- **SELECTION**
* * * * * * *

8. Initiator: path table populated, deferred LXM resumes

When the path-response announce arrives back at the initiator, validate_announce populates Transport.path_table[dest_hash] with [recv_time, received_from, hops, expires, random_blobs, receiving_interface, packet_hash] per ../SPEC.md §4.5 step 6.3.

Transport.has_path(dest_hash) now returns True. The next time LXMRouter.process_outbound checks the deferred LXM (after LXMRouter.PATH_REQUEST_WAIT from send-opportunistic-lxmf.md step 4), it finds the path is known and proceeds to the encrypt-and-send branch in LXMessage.send.

* * * * * * *

- **ENTRIES SHOWN**
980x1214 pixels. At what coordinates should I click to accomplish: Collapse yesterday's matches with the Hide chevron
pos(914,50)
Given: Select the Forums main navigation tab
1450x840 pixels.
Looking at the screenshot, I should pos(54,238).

* * * * * * *

- **SHORT PROBLEM**
According to the path-table section, why does LXMRouter.process_outbound go on to the encrypt-and-send branch for the deferred LXM? Answer in one to three sentences.

- **SOLUTION**
When the path-response announce arrives at the initiator, validate_announce populates Transport.path_table[dest_hash], so Transport.has_path(dest_hash) returns True. When process_outbound next checks the deferred LXM after LXMRouter.PATH_REQUEST_WAIT, it finds that the path is known and proceeds to the encrypt-and-send branch in LXMessage.send.